§ TÂCHE: Rédigez la suite du texte ci-dessous sur la mise en scène d'« Elizabeth II » au Varia, en commençant juste après sa dernière ligne.

Aurore Fattier met en scène « Elizabeth II » de Thomas Bernhard au Varia du 10 au 14 novembre.
AVEC Jean-Pierre Baudson, Delphine Bibet, Véronique Dumont, Michel Jurowicz, Denis Lavant, François Sikivie, Alexandre Trocki | CRÉATION LUMIÈRE Simon Siegman | SCÉNOGRAPHIE Valérie Jung | CRÉATION SON Brice Cannavo | ASSISTANAT SON Jean-Maël Guyot de la Pommeraye | COSTUMES Prunelle Rulens dit Rosier | CRÉATION VIDÉO Vincent Pinckaers | MAQUILLAGES, MASQUES Zaza da Fonseca | DIRECTION TECHNIQUE Fred Op de Beek | CONSTRUCTION DU DÉCOR Les ateliers du Théâtre National | DRAMATURGIE, COLLABORATION ARTISTIQUE Sébastien Monfè | ASSISTANAT À LA MISE EN SCÈNE Ledicia Garcia, Lara Ceulemans | MISE EN SCÈNE Aurore Fattier
TRADUCTION Claude Porcell chez L’Arche Editeur.

§ DONNÉES SOURCES:
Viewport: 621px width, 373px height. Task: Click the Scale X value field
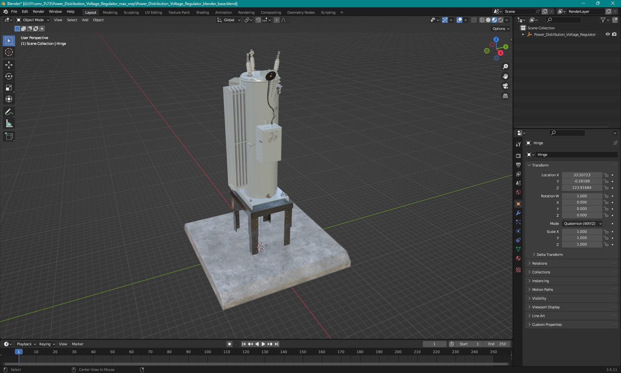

§ RÉPONSE:
EN AUTRICHE, UN JOUR DE DÉFILÉ DE LA REINE D’ANGLETERRE
Aurore Fattier aime les grands textes de théâtre : Racine, Feydeau, Pinter… qu’elle électrise avec l’acuité de son regard de jeune femme de son temps. Cette pièce drôle et cruelle de Thomas Bernhard est pour elle une machine à jouer, comme elle dirait une machine à tuer. Elle y voit une décapitation en règle, et par les mots, d’un monde hypocrite, intéressé et réactionnaire dont le théâtre est loin d’être à l’abri, et qui se tapit sous le masque de la tradition et de la bienséance. Entre rejet et besoin des autres, entre peurs et audaces, c’est une sorte d’hommage qu’elle rend ainsi à notre « bouffonnerie métaphysique », à notre faiblesse et à notre morosité en même temps qu’à notre disposition à rire et à notre irrépressible pulsion de vie, envers et malgré tout.
Herrenstein, un richissime marchand d’armes à la retraite, attend l’arrivée de tout le gratin viennois qui vient assister depuis le balcon de son splendide appartement au défilé de la Reine d’Angleterre Elisabeth II.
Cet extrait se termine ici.